◆ Stored records:
# # # # #
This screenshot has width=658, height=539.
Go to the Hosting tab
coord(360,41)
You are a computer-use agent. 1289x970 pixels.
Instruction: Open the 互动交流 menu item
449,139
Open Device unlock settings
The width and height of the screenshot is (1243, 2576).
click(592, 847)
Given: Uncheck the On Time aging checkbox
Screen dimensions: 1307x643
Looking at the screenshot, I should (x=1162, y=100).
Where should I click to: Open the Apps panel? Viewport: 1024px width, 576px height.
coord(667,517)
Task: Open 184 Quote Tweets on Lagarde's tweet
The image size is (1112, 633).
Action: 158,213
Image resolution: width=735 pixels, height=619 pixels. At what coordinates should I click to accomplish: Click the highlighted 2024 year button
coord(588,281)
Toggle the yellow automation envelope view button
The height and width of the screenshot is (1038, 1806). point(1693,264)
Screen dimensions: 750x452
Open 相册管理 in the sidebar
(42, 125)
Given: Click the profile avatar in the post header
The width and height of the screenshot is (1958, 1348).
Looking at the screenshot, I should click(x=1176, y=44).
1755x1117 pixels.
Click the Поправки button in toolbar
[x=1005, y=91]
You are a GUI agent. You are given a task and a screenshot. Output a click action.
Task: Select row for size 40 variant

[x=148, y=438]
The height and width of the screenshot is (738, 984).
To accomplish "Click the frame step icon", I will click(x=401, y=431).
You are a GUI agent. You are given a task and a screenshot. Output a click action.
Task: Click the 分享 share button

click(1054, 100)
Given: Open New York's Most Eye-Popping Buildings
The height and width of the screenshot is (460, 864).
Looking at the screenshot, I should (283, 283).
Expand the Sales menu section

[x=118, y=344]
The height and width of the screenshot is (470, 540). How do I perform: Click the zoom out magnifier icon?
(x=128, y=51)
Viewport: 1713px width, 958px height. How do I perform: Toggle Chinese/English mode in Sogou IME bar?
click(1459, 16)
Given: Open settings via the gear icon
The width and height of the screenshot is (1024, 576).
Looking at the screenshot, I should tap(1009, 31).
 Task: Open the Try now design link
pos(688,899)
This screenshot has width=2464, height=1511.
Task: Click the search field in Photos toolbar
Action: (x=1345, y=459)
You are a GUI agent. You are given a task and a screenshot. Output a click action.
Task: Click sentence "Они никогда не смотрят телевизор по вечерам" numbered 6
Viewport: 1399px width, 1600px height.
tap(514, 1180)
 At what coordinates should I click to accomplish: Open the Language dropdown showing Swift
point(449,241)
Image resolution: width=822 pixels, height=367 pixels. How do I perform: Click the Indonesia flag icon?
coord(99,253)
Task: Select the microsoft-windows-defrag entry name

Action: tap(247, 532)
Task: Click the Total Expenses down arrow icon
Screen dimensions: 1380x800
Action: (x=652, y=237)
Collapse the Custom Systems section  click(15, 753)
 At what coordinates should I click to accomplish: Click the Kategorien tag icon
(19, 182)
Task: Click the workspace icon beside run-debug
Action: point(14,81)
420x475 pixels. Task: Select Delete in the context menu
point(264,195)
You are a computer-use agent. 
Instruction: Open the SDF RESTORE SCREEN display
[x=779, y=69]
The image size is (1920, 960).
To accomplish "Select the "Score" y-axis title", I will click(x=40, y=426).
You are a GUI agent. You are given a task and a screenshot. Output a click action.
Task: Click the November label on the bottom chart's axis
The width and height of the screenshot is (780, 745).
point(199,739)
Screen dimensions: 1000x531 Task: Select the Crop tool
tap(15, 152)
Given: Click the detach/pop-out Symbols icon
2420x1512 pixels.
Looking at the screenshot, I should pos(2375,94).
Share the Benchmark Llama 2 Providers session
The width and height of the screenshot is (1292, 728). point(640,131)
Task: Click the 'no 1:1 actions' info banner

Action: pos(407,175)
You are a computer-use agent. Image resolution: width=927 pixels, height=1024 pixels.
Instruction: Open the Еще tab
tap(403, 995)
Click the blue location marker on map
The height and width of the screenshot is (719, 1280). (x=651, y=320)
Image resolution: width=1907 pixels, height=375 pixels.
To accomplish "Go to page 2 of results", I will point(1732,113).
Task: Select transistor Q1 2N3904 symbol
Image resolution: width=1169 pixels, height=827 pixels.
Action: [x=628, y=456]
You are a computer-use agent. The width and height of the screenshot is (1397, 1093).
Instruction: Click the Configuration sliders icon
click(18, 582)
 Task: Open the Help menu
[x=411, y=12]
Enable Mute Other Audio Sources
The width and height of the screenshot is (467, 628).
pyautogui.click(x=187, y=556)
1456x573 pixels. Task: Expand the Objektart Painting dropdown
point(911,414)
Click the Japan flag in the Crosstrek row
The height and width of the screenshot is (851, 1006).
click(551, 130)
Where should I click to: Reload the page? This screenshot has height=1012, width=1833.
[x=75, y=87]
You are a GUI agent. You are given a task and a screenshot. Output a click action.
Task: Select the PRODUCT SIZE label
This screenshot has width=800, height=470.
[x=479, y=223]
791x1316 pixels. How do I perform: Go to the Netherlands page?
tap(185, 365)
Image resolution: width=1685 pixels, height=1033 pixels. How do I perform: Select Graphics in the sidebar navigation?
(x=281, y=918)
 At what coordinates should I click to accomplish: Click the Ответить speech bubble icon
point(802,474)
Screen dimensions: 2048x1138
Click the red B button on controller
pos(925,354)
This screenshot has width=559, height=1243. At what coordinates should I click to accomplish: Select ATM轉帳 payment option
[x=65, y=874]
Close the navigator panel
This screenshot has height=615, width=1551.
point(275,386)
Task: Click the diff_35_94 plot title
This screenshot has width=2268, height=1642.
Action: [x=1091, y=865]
# # # # #
Please give the number of lines above containing "will" and nothing else.

3